## WHAT TO PRODUCE
Quote the stretch from the line that contains "1452x840 pixels." through the line that contains "tap(13, 59)", with both of those lines included, and leave the pictures out of your answer.

## WORKING DATA
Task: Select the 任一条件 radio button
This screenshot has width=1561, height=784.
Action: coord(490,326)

---

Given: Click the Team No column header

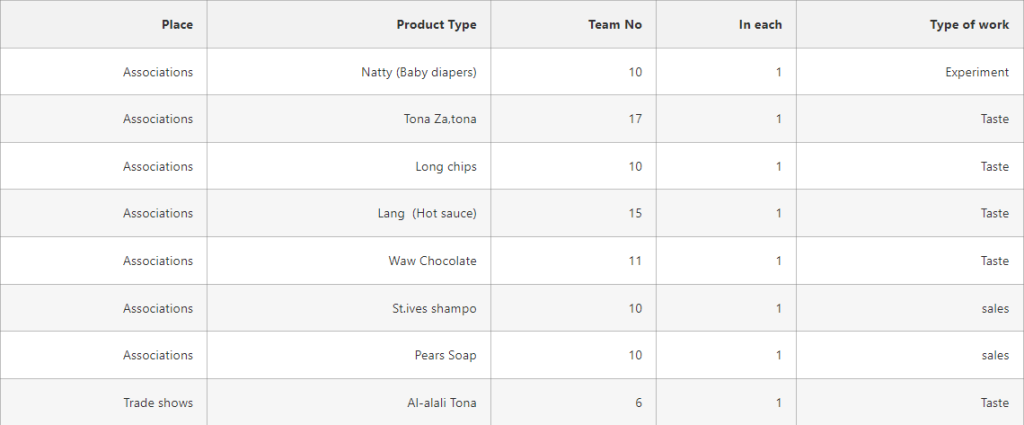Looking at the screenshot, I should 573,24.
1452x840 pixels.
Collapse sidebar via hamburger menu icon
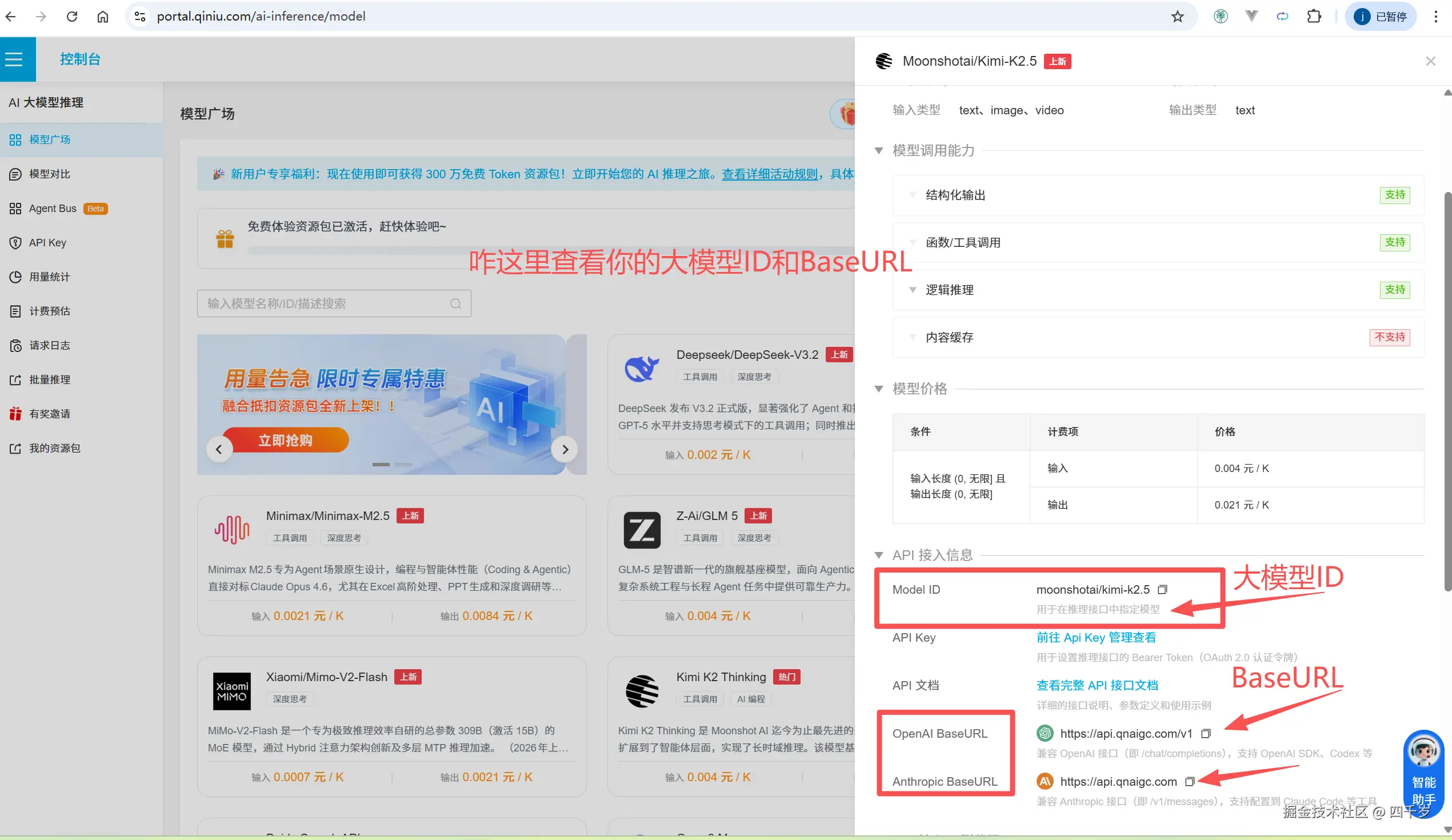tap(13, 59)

## WORKED SOLUTION
1452x840 pixels.
Collapse sidebar via hamburger menu icon
tap(13, 59)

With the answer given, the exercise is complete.